§ **WORK TO DO**:
Rewrite the rows from the start through the line containing "近期政策 (615, 162)", both ends included, keeping every request line and adding 13 to each number in the coordinates. Leave the pictures out of your answer.
[START]
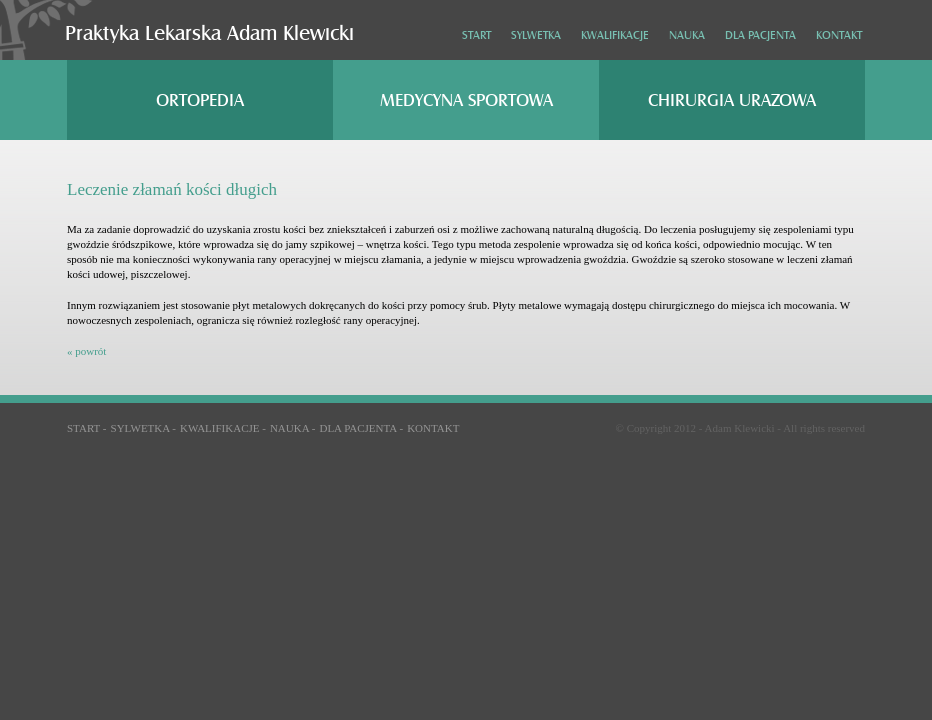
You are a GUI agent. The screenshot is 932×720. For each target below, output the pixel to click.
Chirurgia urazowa (732, 100)
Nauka (687, 35)
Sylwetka (536, 35)
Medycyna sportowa (466, 100)
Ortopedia (200, 100)
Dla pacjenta (760, 35)
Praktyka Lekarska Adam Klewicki (209, 33)
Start (476, 35)
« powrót (86, 351)
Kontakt (839, 35)
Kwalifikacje (615, 35)
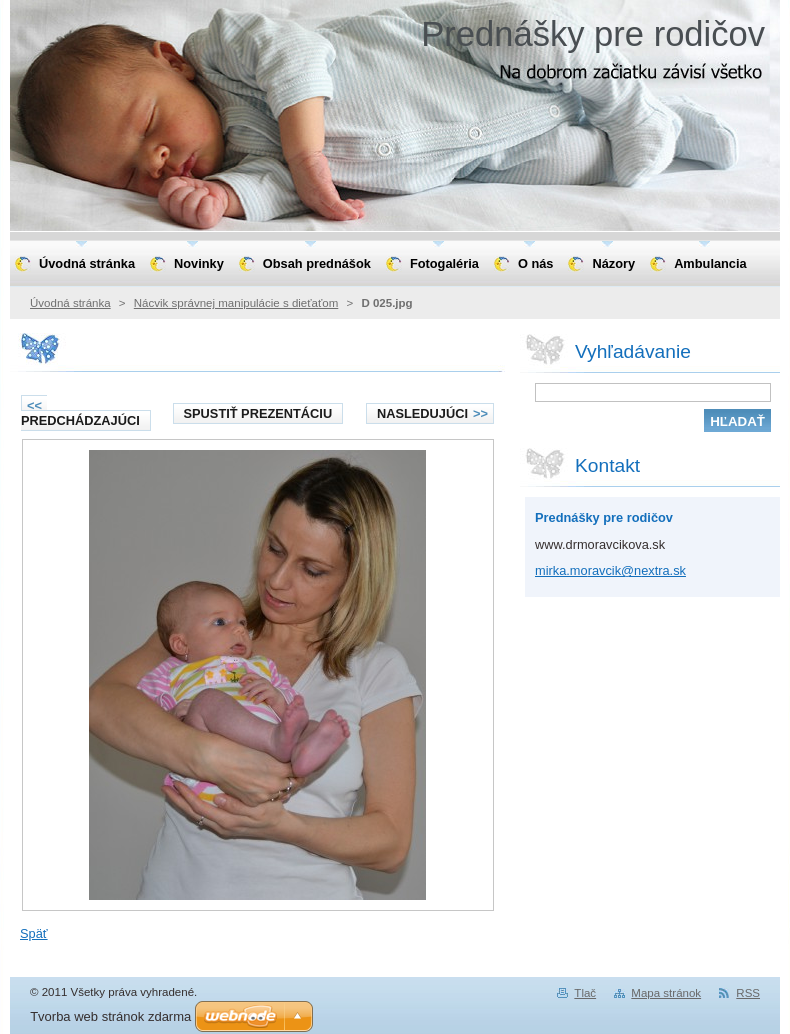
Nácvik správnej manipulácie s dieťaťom (236, 303)
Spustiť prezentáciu (258, 413)
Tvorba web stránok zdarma (110, 1016)
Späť (34, 933)
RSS (748, 993)
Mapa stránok (666, 993)
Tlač (585, 993)
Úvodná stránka (70, 303)
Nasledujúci (432, 413)
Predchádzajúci (80, 413)
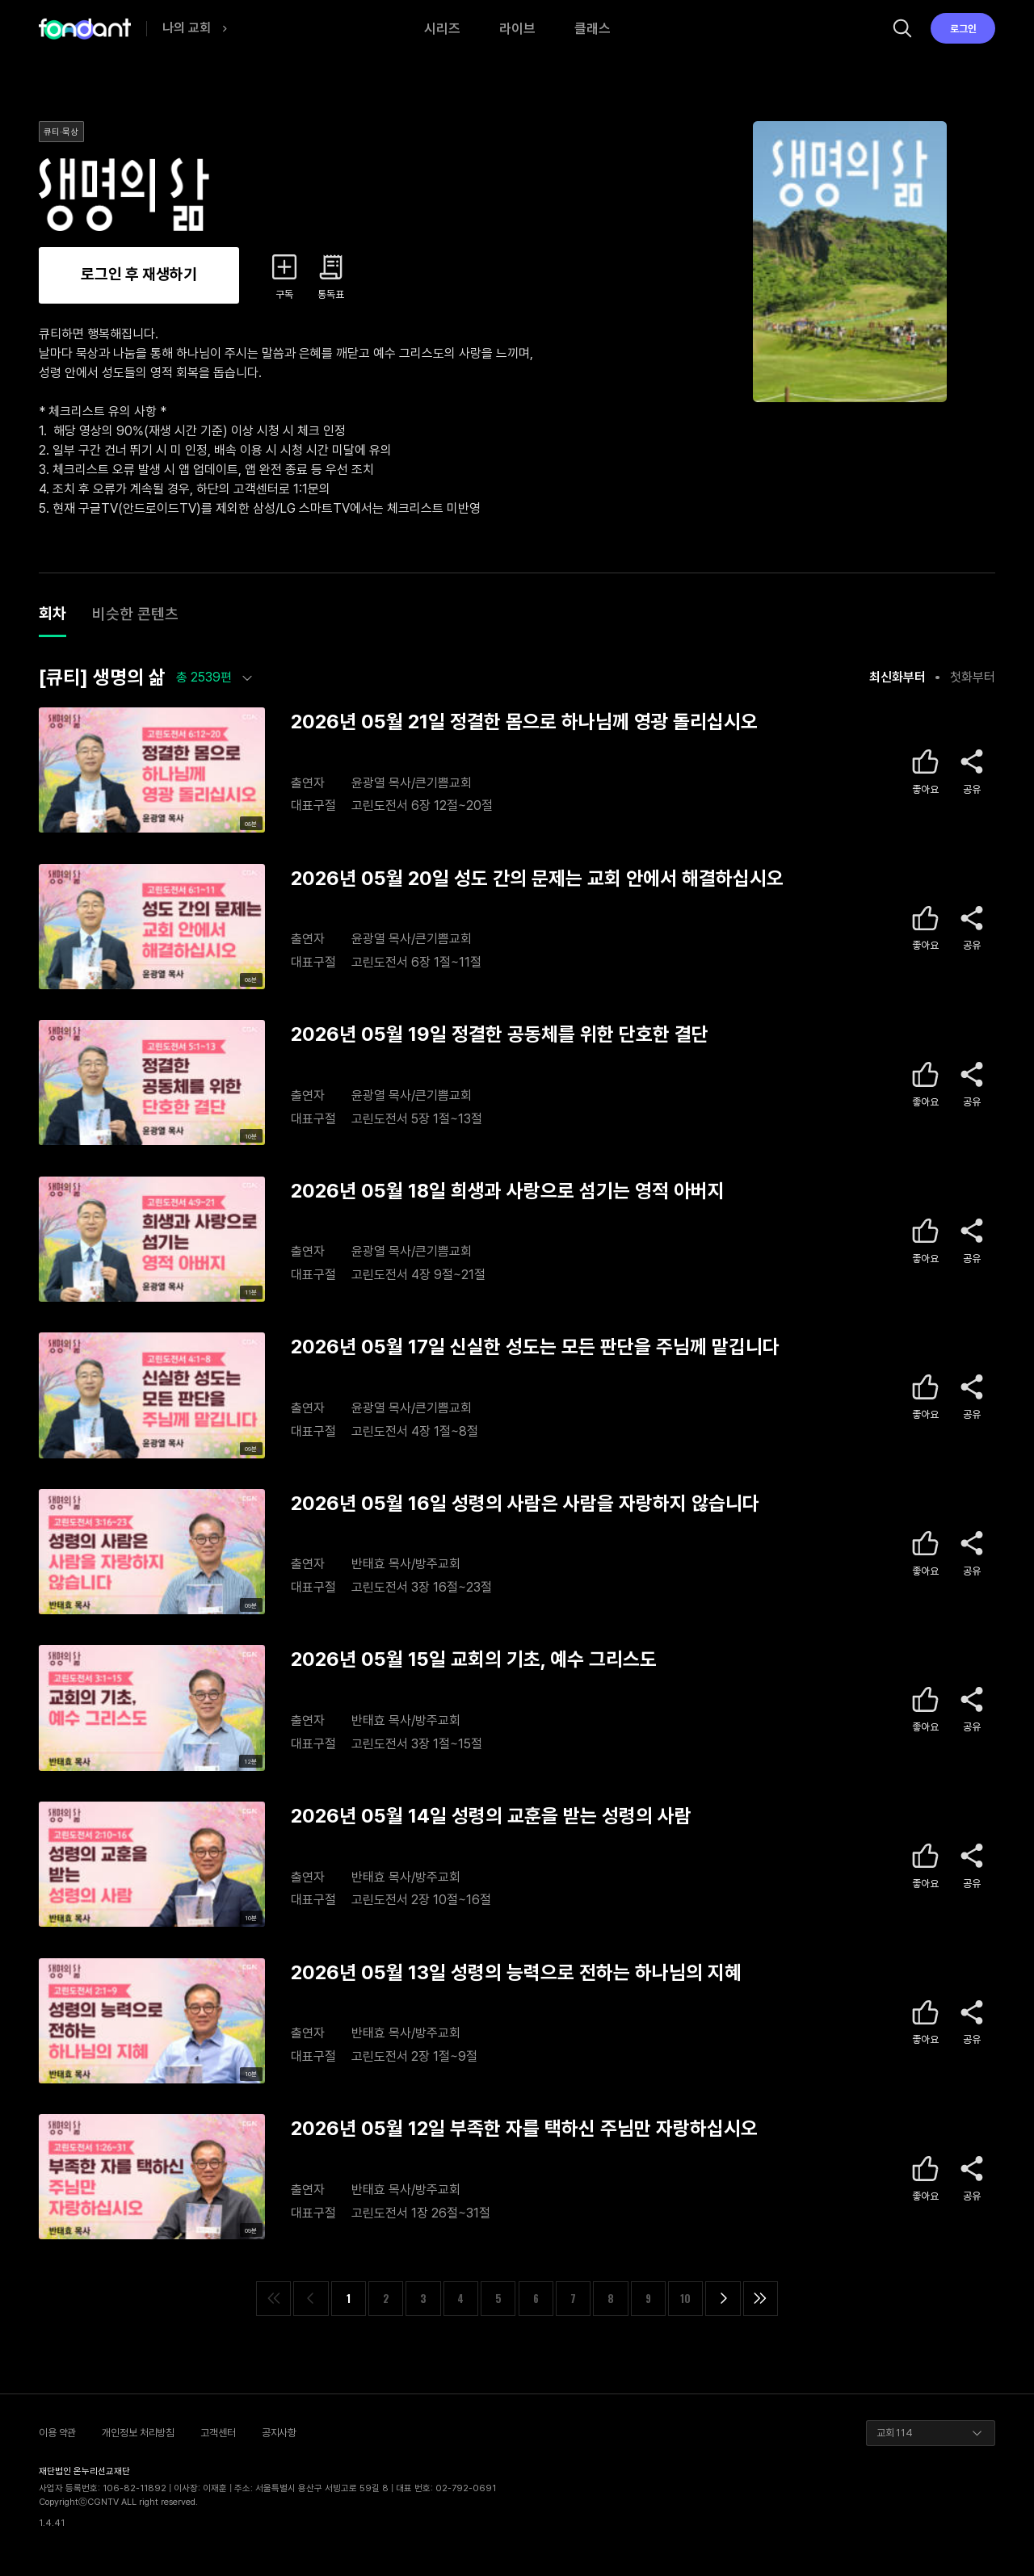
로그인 (963, 29)
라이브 (517, 28)
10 (685, 2298)
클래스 (592, 28)
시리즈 (442, 28)
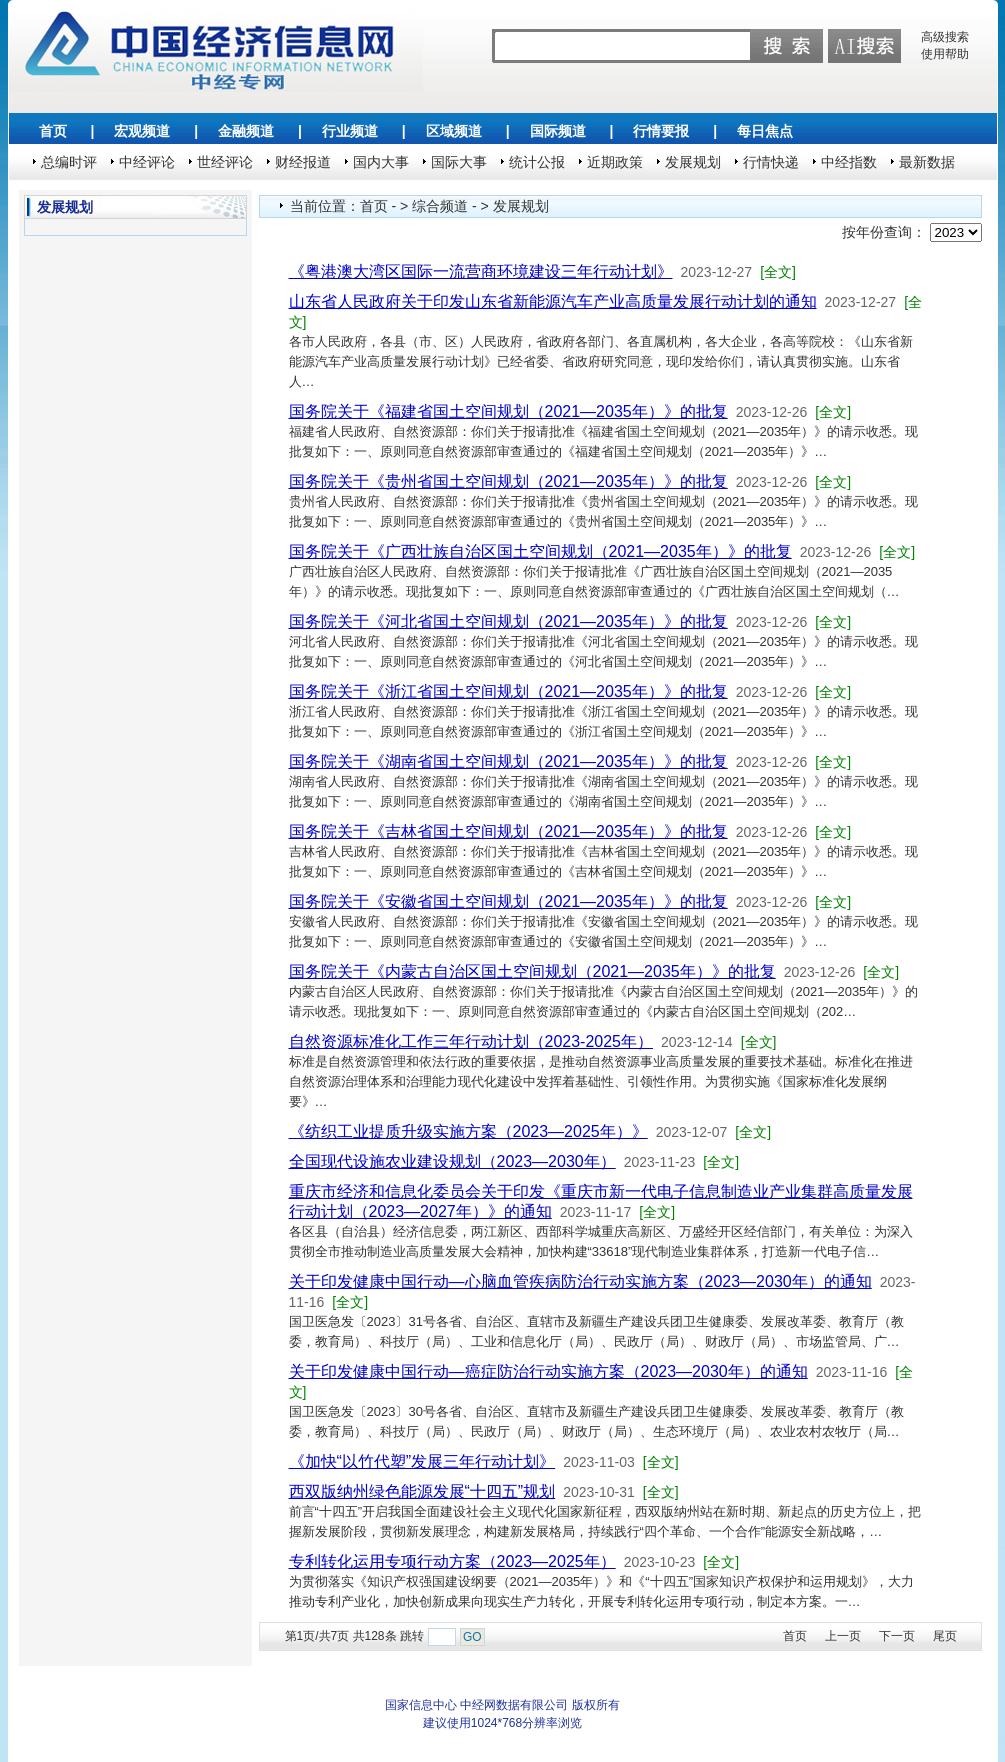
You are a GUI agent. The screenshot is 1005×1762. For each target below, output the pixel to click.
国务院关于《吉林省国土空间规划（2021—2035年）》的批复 (508, 831)
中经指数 (849, 162)
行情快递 (771, 162)
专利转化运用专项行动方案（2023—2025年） (452, 1561)
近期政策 (615, 162)
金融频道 (246, 131)
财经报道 (303, 162)
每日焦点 (765, 131)
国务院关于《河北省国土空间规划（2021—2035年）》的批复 (508, 621)
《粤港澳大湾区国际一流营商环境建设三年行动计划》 (481, 271)
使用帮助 (945, 54)
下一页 (897, 1636)
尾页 (945, 1636)
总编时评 (69, 162)
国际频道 (558, 131)
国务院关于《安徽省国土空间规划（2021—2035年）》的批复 (508, 901)
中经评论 (147, 162)
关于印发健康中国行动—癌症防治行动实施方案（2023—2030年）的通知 (548, 1371)
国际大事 (459, 162)
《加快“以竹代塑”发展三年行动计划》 (422, 1461)
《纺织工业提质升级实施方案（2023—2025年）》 (468, 1131)
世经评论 (225, 162)
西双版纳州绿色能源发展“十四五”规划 (422, 1491)
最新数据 (927, 162)
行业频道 (350, 131)
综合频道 (440, 206)
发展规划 (693, 162)
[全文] (778, 272)
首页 (53, 131)
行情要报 (661, 131)
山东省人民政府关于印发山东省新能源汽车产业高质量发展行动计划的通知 (553, 301)
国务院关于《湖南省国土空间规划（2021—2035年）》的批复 (508, 761)
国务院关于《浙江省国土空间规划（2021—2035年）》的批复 (508, 691)
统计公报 (537, 162)
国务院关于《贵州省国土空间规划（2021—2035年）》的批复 (508, 481)
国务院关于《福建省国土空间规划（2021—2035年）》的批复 (508, 411)
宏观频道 (142, 131)
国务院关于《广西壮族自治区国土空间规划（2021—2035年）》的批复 (540, 551)
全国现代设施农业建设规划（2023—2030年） (452, 1161)
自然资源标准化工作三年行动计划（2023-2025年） (471, 1041)
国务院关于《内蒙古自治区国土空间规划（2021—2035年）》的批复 (532, 971)
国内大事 (381, 162)
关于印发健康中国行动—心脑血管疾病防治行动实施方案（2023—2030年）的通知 (580, 1281)
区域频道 (454, 131)
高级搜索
[END]
§ **RESPONSE FOR THIS EXERCISE**:
You are a GUI agent. The screenshot is 932×720. For each target below, output the pixel to click.
Chirurgia urazowa (745, 113)
Nauka (700, 48)
Sylwetka (549, 48)
Medycyna sportowa (479, 113)
Ortopedia (213, 113)
Dla pacjenta (773, 48)
Praktyka Lekarska Adam Klewicki (222, 46)
Start (489, 48)
« powrót (99, 364)
Kontakt (852, 48)
Kwalifikacje (628, 48)
Nácvik správnej manipulácie s dieťaťom (249, 316)
Spustiť prezentáciu (271, 426)
Tvorba web stránok zdarma (123, 1029)
Späť (47, 946)
RSS (761, 1006)
Mapa stránok (679, 1006)
Tlač (598, 1006)
Úvodná stránka (83, 316)
Nasledujúci (445, 426)
Predchádzajúci (93, 426)
로그인 (976, 42)
라이브 (530, 41)
10 (698, 2311)
클래스 (605, 41)
시리즈 (455, 41)
You are a GUI agent. The screenshot is 1005×1762. For each target below, output the pixel to click.
国务院关于《吉林省国土空间规划（2021—2035年）》的批复 (521, 844)
中经指数 (862, 175)
行情快递 (784, 175)
专利转化运用专项行动方案（2023—2025年） (465, 1574)
近期政策 (628, 175)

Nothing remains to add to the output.